Although these different theoretical relationships between economic parts and wholes might seem esoteric and hopelessly abstract, they have real, material stakes when incorporated into experts’ policy analyses. Consider the case of today’s stubborn high unemployment. If the neoclassical theorists are right, and the macroeconomy is nothing more complex than millions of individual decisions, then the main problems are likely inflated wages and labor market friction. Their prescriptions: wage cuts, union givebacks, and labor market “reforms” that make it easier for employers to fire and hire workers. However, if the Keynesian analysis is correct and the macroeconomy is more than a simple sum of its parts, the problem is more structural. In this view, the economy is not operating at a level sufficient to utilize all of its unemployed factors of production and so the government ought to stimulate aggregate demand with expansionary fiscal and monetary policy. This is the debate going on today in capitals across the world.

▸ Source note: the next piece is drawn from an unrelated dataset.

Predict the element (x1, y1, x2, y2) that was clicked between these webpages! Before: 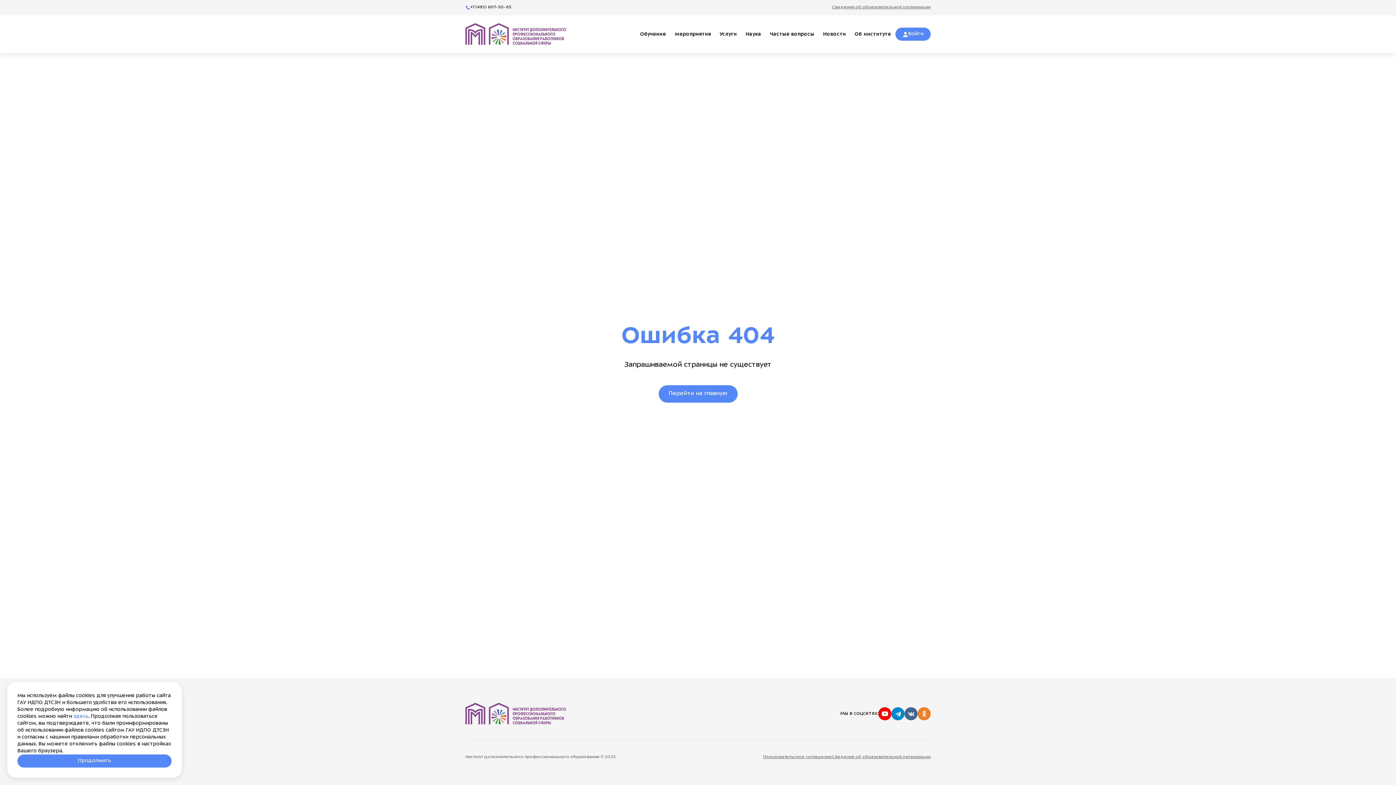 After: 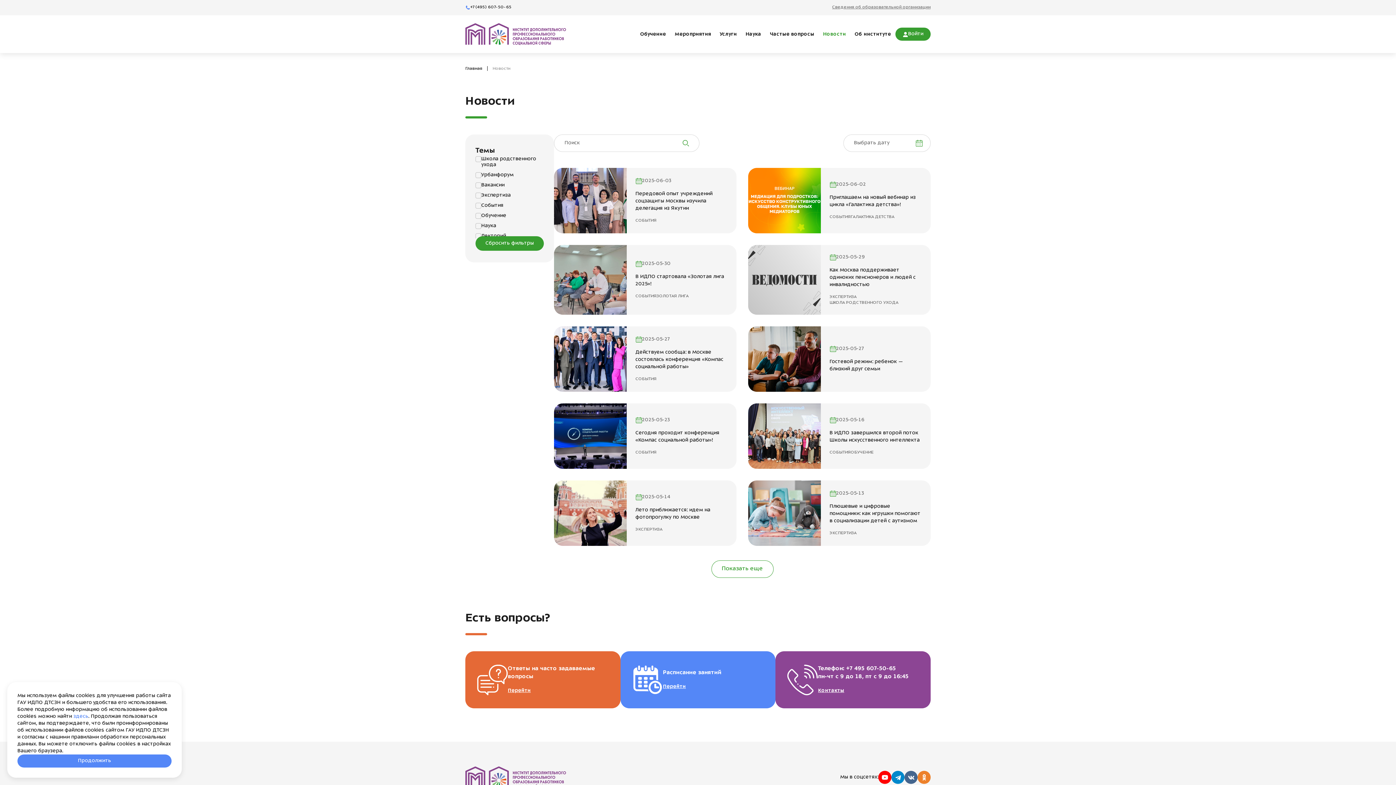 Action: bbox: (818, 24, 850, 43) label: Новости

Asimov’s psychohistory is useful because it dramatizes the problems statistical sciences have in simultaneously predicting the future on both aggregate and particulate levels. His vision in Foundation of a utopian social science was deeper than a mere desire for large-scale fortune telling; he followed Keynes in extending the logic of modern physics:
“Because even Seldon’s advanced psychology was limited, it could not handle too many independent variables. He couldn’t work with individuals over any length of time, any more than you could apply the kinetic theory of gases to single molecules. He worked with mobs, populations of whole planets, and only blind mobs who do not possess foreknowledge of the results of their own actions.”
Indeed, it’s probably this final restriction that prevents macroeconomics from achieving the predictive power of psychohistory. Insofar as real people always strive to know the equations and understand the forecast, anticipatory recursion will always prevent the best predictions from coming perfectly true.